At best, MOVE NY is a misguided attempt to balance the MTA budget on the backs of small to medium-sized businesses and the working middle class. At worst, it’s a bait-and-switch move to raise revenue in the guise of traffic decongestion.

Let’s look at this closely for a second. Is it misguided to balance the MTA’s budget and raise revenue, so maybe — someday –a city that’s quadrupled in size since it last added a subway line could consider adding (and paying for) capacity? Weprin seems to think so – and it’s doubly wrong to do it (in part) on the backs of drivers, even if that set of choices means losing a few pollution- and congestion-causing vehicle miles driven every day from the people who decide enough’s enough and they’ll just take the subway or a bike to work.

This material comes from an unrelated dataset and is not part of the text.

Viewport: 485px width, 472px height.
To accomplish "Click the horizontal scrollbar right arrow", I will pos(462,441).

Weprin calls the people who will be paying the higher tab “small to medium-sized business and the working middle class,” but let’s be honest here, he just means his constituents in Eastern Queens, which is fine — it’s his job to represent these people. But his constituents represent a tiny and unrepresentative portion of New Yorkers, only around 10% of whom are foolhardy or unfortunate enough to drive into Manhattan for work every day. To pretend that the entire city’s transportation priorities should be shaped by that tiny sliver (who, let’s remember, pay lower rent in exchange for more painful commutes) seems deeply misguided.

Those who have to cross the East River while working will probably pay a little more, yes, and pass some of those costs on to their customers. Maybe it’s not crazy to think about at least fully funding the transportation system we already have instead of pretending we can rely on the state to step in every time we need to add capacity or bike routes. And just maybe making those decisions locally with money raised locally is better.

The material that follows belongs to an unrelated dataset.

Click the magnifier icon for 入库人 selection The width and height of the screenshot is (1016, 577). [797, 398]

Oh, and those working-class and small businesses whose “trucks” Weprin says “now pay over $100 for a single trip across the George Washington Bridge?” That’s the price for a six-axle big-wheeler, not your Silverado.

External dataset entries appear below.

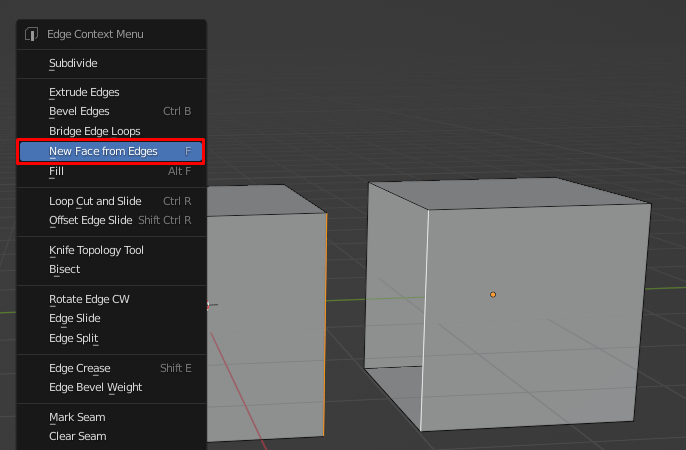Click Mark Seam option
Image resolution: width=686 pixels, height=450 pixels.
pos(77,417)
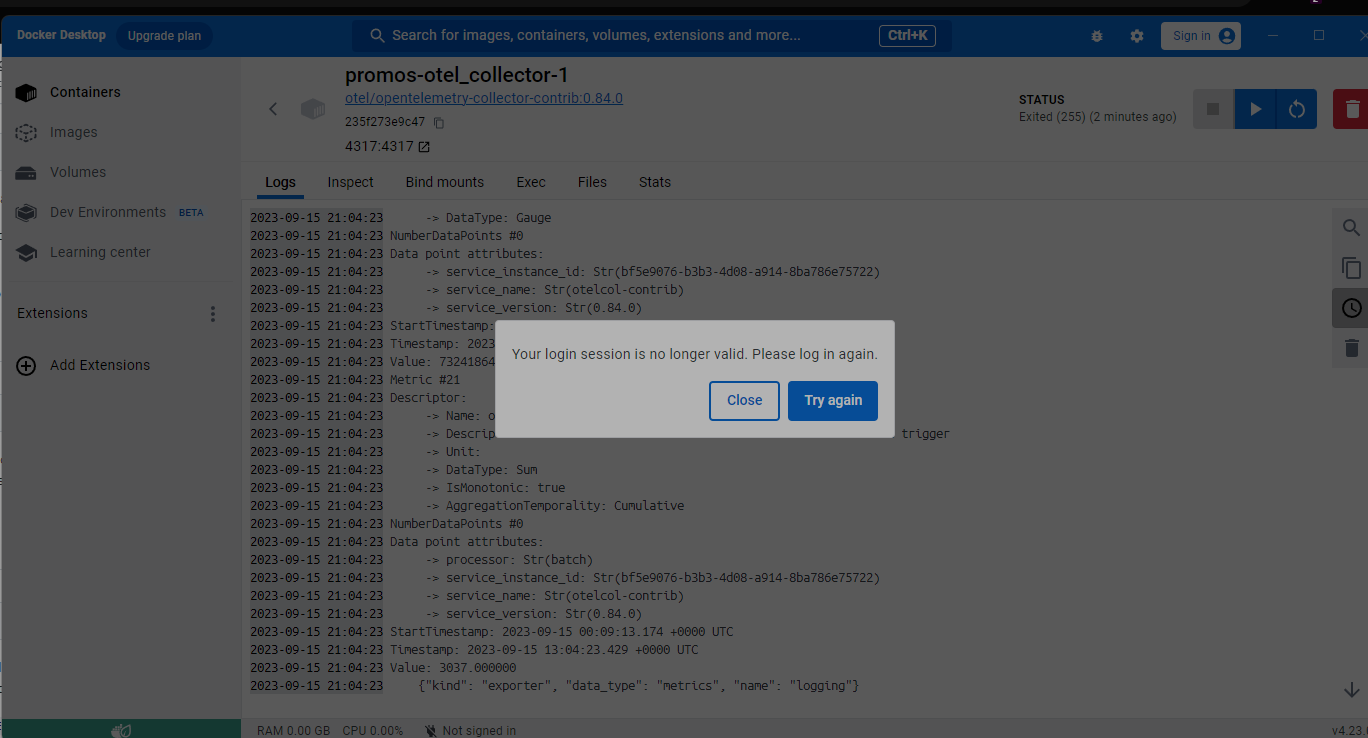The height and width of the screenshot is (738, 1368).
Task: Clear the terminal logs with trash icon
Action: [x=1351, y=348]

David, please. SMBs don’t use six-axle vehicles all that much.

Why does this sign company care?

We get this a lot, because part of our business (roughly 20%) is dependent on organizing parked motor vehicles. We care about transportation in New York, though. Here’s why:

    1. We live here, too. It matters to us because the vast majority of our employees take the subway to work every day (or are multimodal), we live around here, and just because we acknowledge that cars do a lot of critical stuff doesn’t mean we think, “The more, the better.”
      Indeed, we’re longtime supporters of Transportation Alternatives and supply 20 is Plenty signs to local activists.

 

    1. More organized parking is good for our business, not badIt’s a law of thermodynamics: putting more stuff into less space creates pressure. Our products come in handy if you want to alleviate the inevitable friction among and between motorists. Limited parking and a skeptical attitude towards cars doesn’t mean our products are less useful, it means they’re more useful.

 

    1. We make safety products and we interact quite a bit with safety-related industries, so we know how dangerous cars are relative to just about every other everyday aspect of American life. We don’t have anything against cars or drivers per se — many of us don’t have a choice, and we’d love to see that change (in New York, at least, and other places where it can change).Let a thousand flowers bloom — but a few of those flowers, surely, can be cycling routes, decent sidewalks, and a subway system that isn’t put to shame by every European city you’ve ever been to.

 

  1. We want all of New York’s transportation to be as self-sustaining as possible. Money made through tolls and specifically allocated for local use is both more reliable and more flexible than money given to the city through the noblesse oblige of Assemblyman Weprin and politicians like him, who appear to want decisionmaking power as far from actual New Yorkers as possible.Don’t like tolls? Then pony up. You can’t both refuse to fund the multimodal improvements we need and refuse to allow us to get money in other ways.